The end of this constant barrage of stress is nowhere in sight. Normally, a satirist with my cynical and sarcastic wit would not bother addressing the issue of stress, but as it has come to affect me as of late, I have decided to take the issue by the horns and wrestle it to the ground. And as the pen is mightier than the sword, I shall slay this problem with the eloquence of the virtual pen contained within my word processing software.
With that in mind, I have a few modest proposals that I would like to extend as a means of taking the battle to stress and eliminating it once and for all. We can purge the University, nay, the entire world of stress with a concerted effort and these simple steps.
For starters, I propose that we eliminate all forms of relaxation and holidays. True, we have health experts and medical sociologists who will tell us that stress has numerous derogatory effects on the human mind. According to these experts, stress weakens the immune system and increases negative physical responses like raising blood pressure or driving us to seek comfort foods, usually of the unhealthy variety. The experts also say we need to take time out of our lives, on a daily basis, to relax instead of simply relying on our relaxation binges during weekends and holidays.
I say such a defeatist attitude is utterly reprehensible; it reeks of the sort of treason that would undermine the very foundation of our society! Rome was not built in a day, nor was it built by incompetent loafers and gluttonous sloths. And America was built through the sweat, blood and elbow grease of our forefathers; we cannot afford to let their toils and sacrifices be lost for the sake of “having a little downtime.”

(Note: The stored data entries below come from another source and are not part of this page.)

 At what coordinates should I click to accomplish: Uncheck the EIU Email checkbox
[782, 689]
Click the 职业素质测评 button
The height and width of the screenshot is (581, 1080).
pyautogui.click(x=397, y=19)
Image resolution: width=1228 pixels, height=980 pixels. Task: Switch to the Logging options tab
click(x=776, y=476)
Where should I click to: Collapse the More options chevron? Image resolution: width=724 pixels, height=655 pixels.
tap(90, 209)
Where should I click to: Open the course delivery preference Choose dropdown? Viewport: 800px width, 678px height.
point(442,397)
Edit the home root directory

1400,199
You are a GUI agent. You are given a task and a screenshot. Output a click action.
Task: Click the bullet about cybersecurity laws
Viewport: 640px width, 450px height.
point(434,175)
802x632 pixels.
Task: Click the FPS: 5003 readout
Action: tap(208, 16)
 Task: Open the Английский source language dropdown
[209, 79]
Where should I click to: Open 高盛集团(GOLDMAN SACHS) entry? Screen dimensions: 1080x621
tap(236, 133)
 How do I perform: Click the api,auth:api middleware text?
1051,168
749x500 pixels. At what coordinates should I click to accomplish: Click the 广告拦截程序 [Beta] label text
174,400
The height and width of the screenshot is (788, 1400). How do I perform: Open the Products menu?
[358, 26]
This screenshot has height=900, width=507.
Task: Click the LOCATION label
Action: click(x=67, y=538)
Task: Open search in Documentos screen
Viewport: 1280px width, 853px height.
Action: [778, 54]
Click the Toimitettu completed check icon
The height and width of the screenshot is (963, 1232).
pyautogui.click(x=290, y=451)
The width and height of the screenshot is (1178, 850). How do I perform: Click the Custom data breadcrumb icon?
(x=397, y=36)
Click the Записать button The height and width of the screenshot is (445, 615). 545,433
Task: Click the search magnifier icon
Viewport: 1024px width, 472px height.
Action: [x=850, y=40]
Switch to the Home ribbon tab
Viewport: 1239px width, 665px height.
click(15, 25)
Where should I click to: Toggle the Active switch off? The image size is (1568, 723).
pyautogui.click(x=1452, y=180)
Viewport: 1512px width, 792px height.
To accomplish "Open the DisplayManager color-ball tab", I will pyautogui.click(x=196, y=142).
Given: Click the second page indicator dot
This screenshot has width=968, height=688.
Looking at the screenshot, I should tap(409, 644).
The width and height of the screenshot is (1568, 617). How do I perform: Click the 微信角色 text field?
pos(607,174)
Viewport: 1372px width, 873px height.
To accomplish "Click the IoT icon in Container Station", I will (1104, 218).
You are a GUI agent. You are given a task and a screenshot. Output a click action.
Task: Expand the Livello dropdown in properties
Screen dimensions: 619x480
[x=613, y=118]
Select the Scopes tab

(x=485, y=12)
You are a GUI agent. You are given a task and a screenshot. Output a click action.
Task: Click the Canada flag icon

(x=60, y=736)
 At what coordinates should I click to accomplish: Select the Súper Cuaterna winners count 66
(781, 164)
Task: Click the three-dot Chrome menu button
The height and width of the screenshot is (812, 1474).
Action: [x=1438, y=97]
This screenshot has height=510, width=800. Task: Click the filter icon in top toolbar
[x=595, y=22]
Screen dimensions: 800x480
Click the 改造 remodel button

Experts also say sleep is necessary for every adult, claiming we all need a minimum of eight hours every night to rest, reset and reduce stress. That is a full one-third of our 24-hour day, leaving us only 16 hours of productive time to do important things, which I find to be morally detestable and economically stupid.
Clearly, we should wage a war on sleep and have our chemists, biologists and doctors work around-the-clock to find a cure for this most inefficient, profligate waste of our time. The benefits of Rapid Eye Movement (REM) sleep and its resetting effects on our brain are mere roadblocks to humanity’s conquest of stress.
This would also make it possible for us to exercise more, which is one of the few things I will agree with the experts on. We need able-bodied persons to fight this war on stress, and by eliminating such frivolities as holidays, relaxation and sleep, we give ourselves ample time to make ourselves fit the perfect body images we relentlessly present to our citizens and become the brilliant, self-made intellectual giants we all endeavor to become.
These are but a few of the modest ideas this satirist was able to come up with for defeating stress once and for all. I encourage you all to join me in stepping outside the box of those who preach the perfectly reasonable approach to dealing with stress via relaxation, sleep, exercise and the like. With brilliance and ingenuity, we can overcome these logical ideas with the unorthodox approach that defines America.